The same is true of binoculars, said Gunnery Sgt. Larry Bowman, of the Columbus-based Lima Company, 25 th Battalion, 3 rd Marines, who spent time in Iraq last year. If you don’t like what the Marines give you, you buy your own. People in his unit did it all the time, but they could get the job done with the other ones if they had to.

One of the best-known examples of personal preference when it comes to military equipment is the project once known as Adopt-a-Sniper, now called American Snipers.

Overseas military snipers send a list of what they’d like to a group of domestic police snipers, who post the wish list at www.americansnipers.org. Readers donate money and equipment, and those donations have come to about $400,000 since 2003, said Keith Deneys, a sheriff’s sniper in Wisconsin who helps run the project.

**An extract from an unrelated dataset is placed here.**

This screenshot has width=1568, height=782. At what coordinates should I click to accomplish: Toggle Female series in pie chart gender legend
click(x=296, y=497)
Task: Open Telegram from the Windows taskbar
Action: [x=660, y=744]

The list includes dozens of items: scopes, grips, ammunition wallets, rangefinders, solvents, knives, batteries, lamps, goggles, carabiners. The snipers want them, Deneys said. That list would make their jobs easier, though in many cases they have some version of those items already. They aren’t necessities.

"(The military) provides the basics to do the job," Deneys said. "What we do is make them more efficient and effective."

A lot of the civilians at home who are arguing that troops should get more, different and better supplies miss a key point, said Bowman:

"There are some times you are just going to get hurt."

Bowman was wounded May 8 while clearing houses during Operation Matador near the Syrian border. A piece of shrapnel sliced through his left calf. Kevlar pants might have prevented that, or they might have made it so difficult to move that he would have been hurt anyway.

Sgt. Chad Watkins, also of Lima Company, was shot in the foot on the same day. It’s a war, he said, people get shot. He said he never felt undersupplied, or that he needed something that he did not have. He has decided that the next time he goes over, he’d like some of those glasses that automatically tint when he walks outside.

And he will go back, he said. He knows the dangers, he’s seen the equipment. Even if he has to change units, he will go back. He was wounded before he finished his duty.

"I feel like I should be there," he said.